В. Шкловский обратил внимание на то, что нарочитый розановский "отказ от читателя", постоянное настаивание на том, что он пишет "только для себя" и не заинтересован во "внешнем понимании", на самом деле -симуляция нового уровня коммуникации, осуществляемой в пространстве "магии интимных интонаций".

Истинная литература - не печатный текст, а то, что скрывается за буквами, она "интертекстуальна". Розанов не зря демонстративно отказывался воспринимать напечатанные тексты своих произведений как свои собственные тексты. "Настоящий" писатель позиционируется им прежде всего как "агент говорения. Когда он пишет - он лишь стило в руках безличных сил. Поэтому писатель снимает с себя ответственность за то, что он пишет, - всё написанное изначально отчуждается. Отчуждается и то, что проговорено. Поэтому фигура писателя в культуре у Василия Розанова по сути пассивна: через него язык литературы, литература сами себя разрушают или создают в пространстве культурных контекстов".

"Новый" язык литературы у Василия Розанова поэтому подчиняется законам говорения, а не эстетическим нормативам. Розанов подчёркивает автономность письма, его независимость от внешних ему референтов. Средствами "освобождения" языка становится его выраженная метафоризация, интонационализация, соединение разножанровых стилей, упрощения, широкое использование "говоров", диалектизмов, полный отказ от "литературщины" (литературных эстетических канонов "высокого" художественного стиля).

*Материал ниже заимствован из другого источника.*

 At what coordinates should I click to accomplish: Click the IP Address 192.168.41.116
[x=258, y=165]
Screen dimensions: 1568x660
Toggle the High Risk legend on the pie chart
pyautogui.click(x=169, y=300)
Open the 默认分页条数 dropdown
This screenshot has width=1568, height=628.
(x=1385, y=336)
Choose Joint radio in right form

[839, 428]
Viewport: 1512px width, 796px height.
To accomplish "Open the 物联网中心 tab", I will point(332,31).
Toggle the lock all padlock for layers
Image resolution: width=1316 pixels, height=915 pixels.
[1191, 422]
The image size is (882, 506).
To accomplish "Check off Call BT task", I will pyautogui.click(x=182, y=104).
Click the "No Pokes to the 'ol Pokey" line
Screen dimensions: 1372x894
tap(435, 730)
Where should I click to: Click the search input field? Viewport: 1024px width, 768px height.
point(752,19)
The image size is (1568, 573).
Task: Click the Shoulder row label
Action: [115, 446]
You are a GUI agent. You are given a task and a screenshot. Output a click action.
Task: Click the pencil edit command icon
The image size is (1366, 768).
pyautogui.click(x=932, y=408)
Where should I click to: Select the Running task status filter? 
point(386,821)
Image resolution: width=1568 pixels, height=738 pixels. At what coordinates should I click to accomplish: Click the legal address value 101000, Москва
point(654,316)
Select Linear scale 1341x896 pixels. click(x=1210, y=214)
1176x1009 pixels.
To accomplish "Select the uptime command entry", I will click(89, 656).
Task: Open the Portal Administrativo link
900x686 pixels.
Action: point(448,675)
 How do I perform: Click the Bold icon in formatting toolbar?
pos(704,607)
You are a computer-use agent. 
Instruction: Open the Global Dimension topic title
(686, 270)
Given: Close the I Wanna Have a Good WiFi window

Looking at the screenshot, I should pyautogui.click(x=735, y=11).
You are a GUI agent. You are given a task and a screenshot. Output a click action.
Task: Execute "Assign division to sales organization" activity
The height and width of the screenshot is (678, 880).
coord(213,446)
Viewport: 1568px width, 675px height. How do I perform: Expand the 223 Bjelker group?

Предтечей экспериментов В.В. Розанова в этой области, как известно, был Ф. Ницше. Именно он впервые стал говорить о провокативном потенциале языка и необходимости его использования в процессе критики и деструкции культуры. Как и Ф. Ницше, В.В. Розанов ощущает диктат разума по отношению к языку, и диктат языка по отношению к мышлению. Избавиться от этого диктата и означает, с его точки зрения, найти "новый язык", который позволил бы человеку вернуть "сомнение" во всесилии своего разума; который бы дал возможность выразить ощущение существования "принципиально иного", непостижимого разумом; который вернул бы чувство "пропасти бытия", чувство "жизненной драмы как мистерии". Именно в этом коренится концепция "отстранения", "пародии", "деформации", развиваемой В.В. Розановым (как, впрочем, и русскими формалистами).

Кризисное состояние русской и европейской культуры позволило В.В. Розанову вслед за Ф. Ницше осознать "ловушки" мысли и слова. Попадая в эти "ловушки", мысль и слово незаметным для себя образом утрачивают свободу и начинают подчиняться логике внешних условностей. Создание "нового" языка литературы и было направлено В.В. Розановым на избежание этих "ловушек". В данном контексте его нарочитая парадоксальность, жанрово-стилевая эклектика были нацелены прежде всего на стирание границ между нормативным, "дозволенным", и "недозволенным", между установленными жанрами письма и неустановленными, на преодоление искусственного расслоения семантического пространства литературы (шире - культуры).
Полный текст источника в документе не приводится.